Recent efforts to standardize data sharing and archiving guidelines within research institutions, professional societies, and academic publishers make clear that the scientific community does not have consistent recommendations regarding data produced as output from computational simulations. The massive size of some simulation outputs, as well as the large computational cost to produce these outputs, present problems related to data storage, preservation, duplication, and replication. Large-scale and smaller-scale simulations present additional challenges related to usability, understandability, documentation, and citation.
The goal of the session is to engage data facilities and other ESIP participants in a discussion of the following questions:
How to determine the value of computational model outputs? Who makes this determination?
How are requests to archive data (including model outputs) currently funded?
How do archives maximize the utility of the model-based data?
How should model codes be made accessible?
How should citation work for model-based research, including all of its aspects (input data, model codes, processing codes, model output, metadata related to all of these)?
This session will feature multiple speakers who will present on different aspects of the challenges related to preserving and replicating simulation-based research.

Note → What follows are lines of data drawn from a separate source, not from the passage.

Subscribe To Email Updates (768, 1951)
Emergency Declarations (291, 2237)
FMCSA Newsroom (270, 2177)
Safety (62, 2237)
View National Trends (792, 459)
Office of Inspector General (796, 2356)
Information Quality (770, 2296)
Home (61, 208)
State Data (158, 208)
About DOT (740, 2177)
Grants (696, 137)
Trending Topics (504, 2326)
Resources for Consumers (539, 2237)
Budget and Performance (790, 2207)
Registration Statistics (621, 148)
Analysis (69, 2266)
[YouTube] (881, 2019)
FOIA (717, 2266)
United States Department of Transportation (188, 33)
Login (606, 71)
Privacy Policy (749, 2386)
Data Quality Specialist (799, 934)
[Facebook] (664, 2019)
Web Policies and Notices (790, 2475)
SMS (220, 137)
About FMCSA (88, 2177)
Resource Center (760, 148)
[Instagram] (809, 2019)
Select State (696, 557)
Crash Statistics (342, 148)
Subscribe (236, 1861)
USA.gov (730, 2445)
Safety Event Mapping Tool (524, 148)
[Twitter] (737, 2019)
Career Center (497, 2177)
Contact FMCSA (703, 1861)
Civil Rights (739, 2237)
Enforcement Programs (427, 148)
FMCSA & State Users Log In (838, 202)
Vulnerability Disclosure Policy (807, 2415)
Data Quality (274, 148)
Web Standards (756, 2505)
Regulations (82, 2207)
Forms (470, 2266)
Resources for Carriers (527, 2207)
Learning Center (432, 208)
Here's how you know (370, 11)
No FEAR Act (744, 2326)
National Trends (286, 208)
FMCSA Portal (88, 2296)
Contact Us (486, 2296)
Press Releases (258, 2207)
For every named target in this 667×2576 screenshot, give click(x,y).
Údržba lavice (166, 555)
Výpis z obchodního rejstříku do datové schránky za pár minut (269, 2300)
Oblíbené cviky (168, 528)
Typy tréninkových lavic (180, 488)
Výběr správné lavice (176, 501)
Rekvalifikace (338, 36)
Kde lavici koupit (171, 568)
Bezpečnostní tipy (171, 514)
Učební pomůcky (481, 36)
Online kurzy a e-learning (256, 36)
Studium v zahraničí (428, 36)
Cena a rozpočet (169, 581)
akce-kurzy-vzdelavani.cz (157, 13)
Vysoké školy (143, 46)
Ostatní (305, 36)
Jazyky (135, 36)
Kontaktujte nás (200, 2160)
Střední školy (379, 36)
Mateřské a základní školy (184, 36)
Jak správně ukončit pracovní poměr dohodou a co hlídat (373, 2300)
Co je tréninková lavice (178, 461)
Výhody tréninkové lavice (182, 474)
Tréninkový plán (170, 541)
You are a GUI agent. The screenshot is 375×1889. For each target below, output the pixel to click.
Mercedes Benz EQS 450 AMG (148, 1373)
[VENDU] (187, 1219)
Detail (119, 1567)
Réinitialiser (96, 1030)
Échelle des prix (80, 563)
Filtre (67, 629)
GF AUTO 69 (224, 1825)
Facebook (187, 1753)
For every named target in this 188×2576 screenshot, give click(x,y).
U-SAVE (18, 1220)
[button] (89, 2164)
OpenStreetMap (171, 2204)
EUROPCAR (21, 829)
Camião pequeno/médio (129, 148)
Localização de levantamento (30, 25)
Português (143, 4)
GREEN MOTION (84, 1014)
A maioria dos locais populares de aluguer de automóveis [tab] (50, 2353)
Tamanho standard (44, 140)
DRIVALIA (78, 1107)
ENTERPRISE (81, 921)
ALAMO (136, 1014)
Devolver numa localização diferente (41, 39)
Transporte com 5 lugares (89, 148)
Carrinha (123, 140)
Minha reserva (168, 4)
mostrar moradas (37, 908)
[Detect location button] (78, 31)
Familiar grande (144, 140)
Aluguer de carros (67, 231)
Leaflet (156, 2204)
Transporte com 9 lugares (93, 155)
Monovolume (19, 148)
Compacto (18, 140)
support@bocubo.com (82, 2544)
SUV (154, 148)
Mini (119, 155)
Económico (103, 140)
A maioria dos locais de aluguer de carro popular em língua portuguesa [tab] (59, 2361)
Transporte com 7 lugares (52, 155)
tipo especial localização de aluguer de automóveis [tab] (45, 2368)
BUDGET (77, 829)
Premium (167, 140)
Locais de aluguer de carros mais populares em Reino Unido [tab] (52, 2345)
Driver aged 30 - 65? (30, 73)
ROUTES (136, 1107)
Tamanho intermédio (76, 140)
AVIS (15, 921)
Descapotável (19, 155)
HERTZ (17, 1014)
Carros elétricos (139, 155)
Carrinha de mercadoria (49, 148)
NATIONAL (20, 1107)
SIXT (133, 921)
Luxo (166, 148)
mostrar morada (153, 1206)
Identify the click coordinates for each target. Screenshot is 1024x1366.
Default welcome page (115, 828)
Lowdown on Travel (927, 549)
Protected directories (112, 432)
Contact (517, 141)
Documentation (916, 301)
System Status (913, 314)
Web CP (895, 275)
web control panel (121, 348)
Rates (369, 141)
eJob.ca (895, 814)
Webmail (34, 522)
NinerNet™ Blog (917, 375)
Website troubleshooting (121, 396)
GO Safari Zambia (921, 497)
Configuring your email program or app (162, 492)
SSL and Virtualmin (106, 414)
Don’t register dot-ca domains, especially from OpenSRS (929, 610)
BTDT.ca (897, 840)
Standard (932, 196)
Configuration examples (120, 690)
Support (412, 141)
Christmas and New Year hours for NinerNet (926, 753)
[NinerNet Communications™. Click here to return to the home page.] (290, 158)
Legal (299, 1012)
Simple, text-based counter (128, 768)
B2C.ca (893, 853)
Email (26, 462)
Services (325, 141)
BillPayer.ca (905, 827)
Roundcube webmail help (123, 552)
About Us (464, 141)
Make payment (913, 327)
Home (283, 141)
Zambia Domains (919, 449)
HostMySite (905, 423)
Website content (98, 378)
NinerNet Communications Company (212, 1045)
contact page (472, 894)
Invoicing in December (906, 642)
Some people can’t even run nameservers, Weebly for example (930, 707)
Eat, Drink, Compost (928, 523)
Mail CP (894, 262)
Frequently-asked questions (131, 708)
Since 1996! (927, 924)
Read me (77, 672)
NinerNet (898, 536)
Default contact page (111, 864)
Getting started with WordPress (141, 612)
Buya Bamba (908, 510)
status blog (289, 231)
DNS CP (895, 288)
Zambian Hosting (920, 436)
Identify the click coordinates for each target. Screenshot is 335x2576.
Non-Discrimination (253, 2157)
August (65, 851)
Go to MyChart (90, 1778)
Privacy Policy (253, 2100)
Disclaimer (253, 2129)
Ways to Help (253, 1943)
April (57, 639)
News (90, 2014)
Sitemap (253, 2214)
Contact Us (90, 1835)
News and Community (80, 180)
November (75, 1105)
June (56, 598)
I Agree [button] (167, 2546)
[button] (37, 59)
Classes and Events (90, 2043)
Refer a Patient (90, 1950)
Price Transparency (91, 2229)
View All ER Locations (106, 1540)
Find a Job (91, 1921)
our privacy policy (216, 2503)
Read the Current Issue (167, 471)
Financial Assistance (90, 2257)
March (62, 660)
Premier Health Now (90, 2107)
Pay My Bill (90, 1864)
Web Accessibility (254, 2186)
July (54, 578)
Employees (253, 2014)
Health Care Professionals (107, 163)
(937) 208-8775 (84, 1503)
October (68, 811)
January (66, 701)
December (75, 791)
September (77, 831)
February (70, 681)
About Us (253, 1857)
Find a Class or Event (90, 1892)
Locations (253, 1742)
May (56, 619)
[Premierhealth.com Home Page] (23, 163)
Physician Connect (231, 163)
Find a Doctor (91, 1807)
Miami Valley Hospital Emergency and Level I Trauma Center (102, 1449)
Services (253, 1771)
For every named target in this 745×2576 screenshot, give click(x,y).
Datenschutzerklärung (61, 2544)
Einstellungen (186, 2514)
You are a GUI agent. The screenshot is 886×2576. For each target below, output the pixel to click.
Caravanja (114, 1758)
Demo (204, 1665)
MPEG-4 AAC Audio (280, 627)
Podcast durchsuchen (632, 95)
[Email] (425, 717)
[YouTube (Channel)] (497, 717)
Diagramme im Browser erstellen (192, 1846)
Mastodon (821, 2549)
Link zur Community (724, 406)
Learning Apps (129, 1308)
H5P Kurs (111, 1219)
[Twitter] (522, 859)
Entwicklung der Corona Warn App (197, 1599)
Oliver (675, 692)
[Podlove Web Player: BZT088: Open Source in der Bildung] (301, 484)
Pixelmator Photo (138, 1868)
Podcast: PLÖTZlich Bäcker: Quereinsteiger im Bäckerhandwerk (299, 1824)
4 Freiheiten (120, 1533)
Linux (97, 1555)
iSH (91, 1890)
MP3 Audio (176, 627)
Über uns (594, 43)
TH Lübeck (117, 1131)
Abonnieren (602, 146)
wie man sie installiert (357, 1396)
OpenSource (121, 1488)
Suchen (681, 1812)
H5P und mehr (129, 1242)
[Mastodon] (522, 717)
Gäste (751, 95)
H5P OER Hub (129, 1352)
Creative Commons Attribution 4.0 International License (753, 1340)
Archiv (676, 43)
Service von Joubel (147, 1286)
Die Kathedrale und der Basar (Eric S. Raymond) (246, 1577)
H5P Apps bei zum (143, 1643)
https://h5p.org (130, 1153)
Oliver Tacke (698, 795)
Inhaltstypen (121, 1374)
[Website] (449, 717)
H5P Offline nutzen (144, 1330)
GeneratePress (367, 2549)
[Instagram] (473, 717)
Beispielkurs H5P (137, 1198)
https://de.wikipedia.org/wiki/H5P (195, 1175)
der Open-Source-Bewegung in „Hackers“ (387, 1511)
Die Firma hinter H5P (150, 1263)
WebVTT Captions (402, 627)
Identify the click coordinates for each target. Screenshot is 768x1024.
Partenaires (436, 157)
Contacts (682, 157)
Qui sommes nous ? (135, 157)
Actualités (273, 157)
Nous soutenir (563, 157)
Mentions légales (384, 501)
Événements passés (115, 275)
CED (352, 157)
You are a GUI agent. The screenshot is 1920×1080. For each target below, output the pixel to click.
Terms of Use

The first set of speakers, Gretchen Mullendore, Matt Mayernik, and Doug Schuster, will talk about the “What about Model Data?” project (
https://modeldatarcn.github.io/), funded by the NSF as an EarthCube Research Coordination Network, which is focused on determining best practices for preservation and replicability of simulation experiments. Peter Fox will discuss his experiences as Editor in Chief of the AGU Earth and Space Science journal in working with authors of computational model-based papers, especially those on intercomparisons and evaluations. Mark Parsons will discuss challenges that computational models present for citation and identification of data and software. Gary Strand will discuss how these questions are dealt with for data produced by the Community Earth System Model (CESM) community.